## [Brief A]
For each statement below, say yes or no depending on whether the biography of Yvette Charpentier agrees with it, and quote the exact words that decide it.
(i) In 1937 Charpentier rallied thousands of workers on a 25-day strike.
(ii) Charpentier was elected to the local executive board of the ILGWU in 1937.
(iii) Charpentier began factory work at age 10.
## [Brief B]
List every distinct year named in the biography of Yvette Charpentier, each once, from earliest to latest.
** Opening Provided text block **
- Born: 1901 Montreal, Quebec, Canada
- Died: 15 October 1976 (aged 74–75)
- Occupations: Seamstress; Union executive;
- Organization: International Ladies Garment Workers Union (ILGWU)

= Yvette Charpentier =

Quebec seamstress and labour organizer, 1901–1976

Yvette Charpentier (1901–1976) was a French-Canadian seamstress and labour organizer. She worked as a seamstress in Montreal from the age of 13, living in poverty. In 1937, she was the first garment worker at her factory to sign a union contract, and that same year she rallied thousands of workers on a 25-day strike. Charpentier helped to form a grievance committee and provided education for the female workers, and in 1945 was elected to the local executive board of the International Ladies Garment Workers Union (ILGWU). When Charpentier retired in 1970, the newspapers called her "the godmother of 10,000 shop girls". She was invested as an Officer of the Order of Canada for her work to improve the working conditions of women.

== Early life ==

Yvette Charpentier was born in 1901, the daughter of Alfred Charpentier and Celina Girard. She started working at age 10, selling paper flowers and stirring chocolate, and in 1914 began factory work in the textile industry, called the rag trade.
** Closing Provided text block **
** Opening Supplied entries block **
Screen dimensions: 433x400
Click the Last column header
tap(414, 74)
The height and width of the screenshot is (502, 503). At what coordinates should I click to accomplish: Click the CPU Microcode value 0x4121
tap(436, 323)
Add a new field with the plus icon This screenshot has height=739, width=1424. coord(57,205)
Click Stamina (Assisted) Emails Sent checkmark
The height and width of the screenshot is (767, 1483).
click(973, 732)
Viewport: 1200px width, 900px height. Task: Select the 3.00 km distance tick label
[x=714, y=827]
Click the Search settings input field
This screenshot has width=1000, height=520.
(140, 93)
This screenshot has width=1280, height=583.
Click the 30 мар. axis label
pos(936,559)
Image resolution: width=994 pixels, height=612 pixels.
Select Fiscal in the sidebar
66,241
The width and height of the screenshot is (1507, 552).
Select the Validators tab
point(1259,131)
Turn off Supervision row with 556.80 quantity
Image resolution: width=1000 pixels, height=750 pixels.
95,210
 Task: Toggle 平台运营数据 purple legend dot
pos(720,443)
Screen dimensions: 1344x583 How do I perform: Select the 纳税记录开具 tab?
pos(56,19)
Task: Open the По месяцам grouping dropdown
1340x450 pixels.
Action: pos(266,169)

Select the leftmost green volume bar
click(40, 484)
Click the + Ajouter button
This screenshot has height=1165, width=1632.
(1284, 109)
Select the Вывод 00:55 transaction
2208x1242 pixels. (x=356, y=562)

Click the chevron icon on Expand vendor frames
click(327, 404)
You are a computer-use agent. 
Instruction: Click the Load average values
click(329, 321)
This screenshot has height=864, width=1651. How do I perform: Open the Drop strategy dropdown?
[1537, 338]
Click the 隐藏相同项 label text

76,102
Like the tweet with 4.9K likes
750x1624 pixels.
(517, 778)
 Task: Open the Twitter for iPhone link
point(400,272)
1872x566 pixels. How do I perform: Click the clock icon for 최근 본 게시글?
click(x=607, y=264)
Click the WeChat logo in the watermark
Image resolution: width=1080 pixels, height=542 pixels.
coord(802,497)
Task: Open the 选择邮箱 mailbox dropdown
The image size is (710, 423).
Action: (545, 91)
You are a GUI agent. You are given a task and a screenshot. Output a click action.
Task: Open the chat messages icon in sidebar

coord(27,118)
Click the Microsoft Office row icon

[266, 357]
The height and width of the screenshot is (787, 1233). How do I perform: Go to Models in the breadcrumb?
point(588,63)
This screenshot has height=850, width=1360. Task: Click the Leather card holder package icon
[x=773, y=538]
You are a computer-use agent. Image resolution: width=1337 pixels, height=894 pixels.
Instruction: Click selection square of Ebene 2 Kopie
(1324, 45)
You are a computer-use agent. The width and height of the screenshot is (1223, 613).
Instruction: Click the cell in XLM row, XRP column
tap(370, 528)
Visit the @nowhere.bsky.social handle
** Closing Supplied entries block **
## [Exercise answer A]
(i) Yes: "In 1937, she was the first garment worker at her factory to sign a union contract, and that same year she rallied thousands of workers on a 25-day strike."
(ii) No: "in 1945 was elected to the local executive board of the International Ladies Garment Workers Union (ILGWU)"
(iii) No: "She started working at age 10, selling paper flowers and stirring chocolate, and in 1914 began factory work in the textile industry"

## [Exercise answer B]
1901, 1914, 1937, 1945, 1970, 1976